Assignment:
The following data has a line with "The image size is (514, 1568)." and a line with "Click the Insert Function fx icon". Write out exactly those lines and all the lines between them.

Records from a data source
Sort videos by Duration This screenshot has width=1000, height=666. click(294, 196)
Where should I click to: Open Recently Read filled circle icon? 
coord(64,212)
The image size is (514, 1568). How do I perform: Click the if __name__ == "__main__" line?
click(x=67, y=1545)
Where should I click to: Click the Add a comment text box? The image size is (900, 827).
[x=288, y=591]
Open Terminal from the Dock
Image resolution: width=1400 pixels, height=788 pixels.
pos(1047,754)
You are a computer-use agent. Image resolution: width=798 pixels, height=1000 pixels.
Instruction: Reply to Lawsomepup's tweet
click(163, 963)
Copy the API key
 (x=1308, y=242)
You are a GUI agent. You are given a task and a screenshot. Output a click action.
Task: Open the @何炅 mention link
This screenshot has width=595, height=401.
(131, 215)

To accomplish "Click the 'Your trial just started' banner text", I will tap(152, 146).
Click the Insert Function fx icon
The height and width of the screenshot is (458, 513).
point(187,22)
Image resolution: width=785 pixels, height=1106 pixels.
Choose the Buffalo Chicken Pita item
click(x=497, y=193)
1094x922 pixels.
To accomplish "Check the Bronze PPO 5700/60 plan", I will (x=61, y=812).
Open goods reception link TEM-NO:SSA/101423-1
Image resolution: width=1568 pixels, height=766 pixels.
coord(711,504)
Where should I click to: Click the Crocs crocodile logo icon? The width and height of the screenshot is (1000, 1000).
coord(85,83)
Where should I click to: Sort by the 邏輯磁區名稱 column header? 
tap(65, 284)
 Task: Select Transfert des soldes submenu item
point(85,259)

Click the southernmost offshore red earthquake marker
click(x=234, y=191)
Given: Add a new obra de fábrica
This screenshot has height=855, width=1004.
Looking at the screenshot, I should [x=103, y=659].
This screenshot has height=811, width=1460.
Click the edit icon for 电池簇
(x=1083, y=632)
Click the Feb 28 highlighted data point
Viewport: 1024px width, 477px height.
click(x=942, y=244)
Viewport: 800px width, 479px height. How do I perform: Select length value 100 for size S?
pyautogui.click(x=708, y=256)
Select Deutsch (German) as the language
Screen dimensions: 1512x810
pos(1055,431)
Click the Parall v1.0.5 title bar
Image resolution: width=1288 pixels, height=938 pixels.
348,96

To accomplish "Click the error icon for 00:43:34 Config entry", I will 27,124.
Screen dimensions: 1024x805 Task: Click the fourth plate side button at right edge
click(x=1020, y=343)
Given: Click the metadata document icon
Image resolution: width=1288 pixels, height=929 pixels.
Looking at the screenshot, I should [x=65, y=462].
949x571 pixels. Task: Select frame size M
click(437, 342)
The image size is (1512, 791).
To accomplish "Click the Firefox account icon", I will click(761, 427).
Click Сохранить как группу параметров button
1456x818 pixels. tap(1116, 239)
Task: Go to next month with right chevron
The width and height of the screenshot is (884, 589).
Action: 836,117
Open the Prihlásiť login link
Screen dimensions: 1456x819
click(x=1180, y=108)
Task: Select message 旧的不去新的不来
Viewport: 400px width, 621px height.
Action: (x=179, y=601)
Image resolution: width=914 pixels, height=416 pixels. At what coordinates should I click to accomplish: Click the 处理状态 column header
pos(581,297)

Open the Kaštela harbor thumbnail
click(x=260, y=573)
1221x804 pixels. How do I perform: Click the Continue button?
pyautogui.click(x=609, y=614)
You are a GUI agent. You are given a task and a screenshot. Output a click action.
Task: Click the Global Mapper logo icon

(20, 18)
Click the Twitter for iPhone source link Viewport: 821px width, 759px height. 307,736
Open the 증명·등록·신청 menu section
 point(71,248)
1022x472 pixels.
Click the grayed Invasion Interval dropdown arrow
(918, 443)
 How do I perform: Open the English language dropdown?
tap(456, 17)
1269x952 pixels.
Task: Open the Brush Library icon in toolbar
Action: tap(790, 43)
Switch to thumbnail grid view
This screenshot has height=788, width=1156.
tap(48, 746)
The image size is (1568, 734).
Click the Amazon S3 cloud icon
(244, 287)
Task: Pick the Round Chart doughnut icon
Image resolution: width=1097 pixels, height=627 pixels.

Exercise result:
The image size is (514, 1568). How do I perform: Click the if __name__ == "__main__" line?
click(x=67, y=1545)
Where should I click to: Click the Add a comment text box? The image size is (900, 827).
[x=288, y=591]
Open Terminal from the Dock
Image resolution: width=1400 pixels, height=788 pixels.
pos(1047,754)
You are a computer-use agent. Image resolution: width=798 pixels, height=1000 pixels.
Instruction: Reply to Lawsomepup's tweet
click(163, 963)
Copy the API key
 (x=1308, y=242)
You are a GUI agent. You are given a task and a screenshot. Output a click action.
Task: Open the @何炅 mention link
This screenshot has width=595, height=401.
(131, 215)

To accomplish "Click the 'Your trial just started' banner text", I will tap(152, 146).
Click the Insert Function fx icon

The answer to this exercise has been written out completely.